Carillion faces legal action over workers’ pay and pension rights
The Unite union is set to take legal action against Carillion after claiming that the collapsed construction and support services firm breached its legal obligations to give notice of redundancies.
The company, which employs 20,000 people in the UK including thousands in Scotland, was placed into compulsory liquidation yesterday morning with debts of £1.15 billion and a pension shortfall of over half a billion after talks with the UK government to save the company were unsuccessful.
Unite Scotland pointed to current labour laws, which say employers with a workforce of more than 20 at one location are legally obliged to give employees 30 days’ notice of possible redundancies.
Carillion had been involved in the £745 million Aberdeen Western Peripheral Route (AWPR) and had contracts with Registers of Scotland, the Scottish Children’s Reporter Administration, West of Scotland Housing Association and NHS Greater Glasgow and Clyde among many others.
Network Rail awarded Carillion a contract last year to deliver platform extension works and the firm is also responsible for two facilities management contracts worth £158m with the Ministry of Defence (MoD) which cover 83 military sites in Scotland.
Read more: Contingency plans take hold in wake of Carillion collapse
In the last six months, the company issued three profit warnings and yet in that time was awarded contracts worth more than £2bn by the UK government.
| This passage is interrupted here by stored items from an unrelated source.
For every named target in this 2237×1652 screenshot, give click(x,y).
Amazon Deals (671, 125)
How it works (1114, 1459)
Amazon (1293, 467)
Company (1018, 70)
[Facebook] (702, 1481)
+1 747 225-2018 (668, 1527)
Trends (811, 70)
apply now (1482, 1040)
Unite’s Scottish secretary Pat Rafferty said: “Given (yesterday’s) drastic events it’s clear that Carillion was legally obliged to give notice to the workforce in December of the possibility of redundancies.
“It hasn’t done that. So Unite is taking advice about legal action to secure the pay and pension rights of our members.
“Obviously saving jobs is the priority but we also have to make sure that workers don’t pay the price for what is boardroom greed and recklessness.”
Unite Scotland said that the collapse of Carillion should be a stark warning about the obsessions across the UK, in Westminster, Holyrood, and local government about the privatisation of public services.
The union believes that for a long time putting public services out to private tender has “started an undercutting merry go round” which may have affected Carillion. According to Unite, the company has lost hundreds of millions because major contracts turned out to be loss-makers after tender bids were perilously low.
Pat Rafferty added: “This is what happens after years of worship at the Holy Grail of privatisation. It starts with the mistaken belief that private provision is best and ends with the tax payer picking up a billion pound tab when reality proves that is not true. There needs to be a government inquiry to establish just what went wrong at Carillion so that lessons can be learned. Meantime the administrators have to determine what contracts held by Carillion can be brought into public control.”
Unite has welcomed the fact that the government and the administrators PwC have to date given guarantees about financial support for the continuation and completion of public contracts formally held by Carillion.
The Scottish Government has confirmed it is in talks with UK counterparts and liquidators to work out how best to support Carillion employees and contracts.